Use jsonref to expand StructuredTool.args
With a nested args_schema, StructuredTool.args will currently only return the properties of the top level object without either including or resolving JSON Schema references, e.g.:
> structured_tool.args
{
"table_id": {
"title": "Table Id",
"type": "string"
},
"body": {
"title": "Body",
"description": "an API query in the required format",
"allOf": [
{
"$ref": "#/definitions/ApiQuery"
}
]
}
}
This PR implements the second of three possible solutions I see:
1. Include the full schema with references (i.e. not just top level properties):
{
"title": "TableQuery",
"type": "object",
"properties": {
"table_id": {
"title": "Table Id",
"type": "string"
},
"body": {
"title": "Body",
"description": "an API query in the required format",
"allOf": [
{
"$ref": "#/definitions/ApiQuery"
}
]
}
},
"required": [
"table_id",
"body"
],
"definitions": {
"ApiQuery": {
"title": "ApiQuery",
"type": "object",
"properties": { ... }
},
}
}
- Pros: Full schema is included with less token increase
- Cons: LLM may have a hard time understanding the references
2. Resolve (expand) the references using the jsonref package:
{
"table_id": {
"title": "Table Id",
"type": "string"
},
"body": {
"title": "Body",
"description": "an API query in the required format",
"allOf": [
{
"title": "ApiQuery",
"type": "object",
"properties": {
...
}
}
]
}
}
- Pros: Includes the full schema in a way that the LLM might understand
- Cons: Token count bloat + adds new package dependency
3. Warn or raise
A third option would be to raise an exception that the schema is too complicated and ask the user to override StructuredTool.args. This would have helped me a lot in debugging my agent. Also has the benefit of not breaking existing agents relying on the old behaviour.
Who can review?
@hwchase17 @vowelparrot
what would the logic for (3) be exactly?
Pragmatically:
if "$ref" in self.args_schema.schema_json():
# raise or warn
More robustly we could recurse through the schema and look for key == "$ref" and value.startswith("#/definitions")
could we do that logic, and if we see that then use jsonref instead of erroring? i dont love making jsonref a strict requirement but seems like a solid fallback for these edgecases?
We could also return ["properties"] and ["definitions"] without dereferencing
We could also return ["properties"] and ["definitions"] without dereferencing
@hwchase17 I've implemented your suggestion of falling back to dereferencing with jsonref only if the schema includes $ref. Please check if I did it correctly regarding the optional dependency.
@vowelparrot Indeed – not sure if it would make the schema harder to understand for LLMs. The dereferencing at least appears to work very well for my use case.
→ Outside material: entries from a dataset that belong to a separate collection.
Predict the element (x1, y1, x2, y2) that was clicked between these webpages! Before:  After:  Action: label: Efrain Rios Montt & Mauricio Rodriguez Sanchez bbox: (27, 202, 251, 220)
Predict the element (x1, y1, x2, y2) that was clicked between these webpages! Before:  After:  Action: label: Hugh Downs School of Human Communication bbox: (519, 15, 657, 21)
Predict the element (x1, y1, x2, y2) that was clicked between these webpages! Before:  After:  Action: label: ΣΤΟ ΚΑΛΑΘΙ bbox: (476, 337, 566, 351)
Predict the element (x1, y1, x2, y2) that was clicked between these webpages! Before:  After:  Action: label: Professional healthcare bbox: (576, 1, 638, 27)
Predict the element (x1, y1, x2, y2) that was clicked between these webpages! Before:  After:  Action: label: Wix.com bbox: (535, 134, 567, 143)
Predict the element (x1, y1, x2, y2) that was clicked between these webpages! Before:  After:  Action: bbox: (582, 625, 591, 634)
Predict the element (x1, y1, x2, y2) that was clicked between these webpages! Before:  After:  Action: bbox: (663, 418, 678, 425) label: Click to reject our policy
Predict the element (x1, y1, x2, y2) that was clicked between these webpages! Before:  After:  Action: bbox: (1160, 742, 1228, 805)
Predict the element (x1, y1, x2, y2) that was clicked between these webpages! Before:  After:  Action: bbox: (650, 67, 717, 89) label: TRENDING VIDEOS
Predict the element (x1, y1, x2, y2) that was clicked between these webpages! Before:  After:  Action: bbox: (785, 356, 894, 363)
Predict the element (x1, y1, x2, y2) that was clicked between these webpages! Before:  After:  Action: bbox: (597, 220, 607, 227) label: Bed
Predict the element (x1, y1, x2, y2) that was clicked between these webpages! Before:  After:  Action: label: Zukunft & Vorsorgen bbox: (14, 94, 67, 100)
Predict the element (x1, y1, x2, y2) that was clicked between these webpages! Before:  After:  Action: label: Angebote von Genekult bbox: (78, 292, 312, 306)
Anecdotally Davinci 3 and GPT-4 both handle reduced but not dereferenced specs nicely, but I'd assume most other models do not
@jarib Hi , could you, please, resolve the merging issues and address the last comments (if needed)? After that, ping me and I push this PR for the review. Thanks!
Closing because the PR wouldn't line up with the current directory structure of the library (would need to be in /libs/langchain/langchain instead of /langchain). Feel free to reopen against the current head if it's still relevant!
I have a problem with prompt, it's don't have any definitions in prompt request to LLM. Could you please help me about it?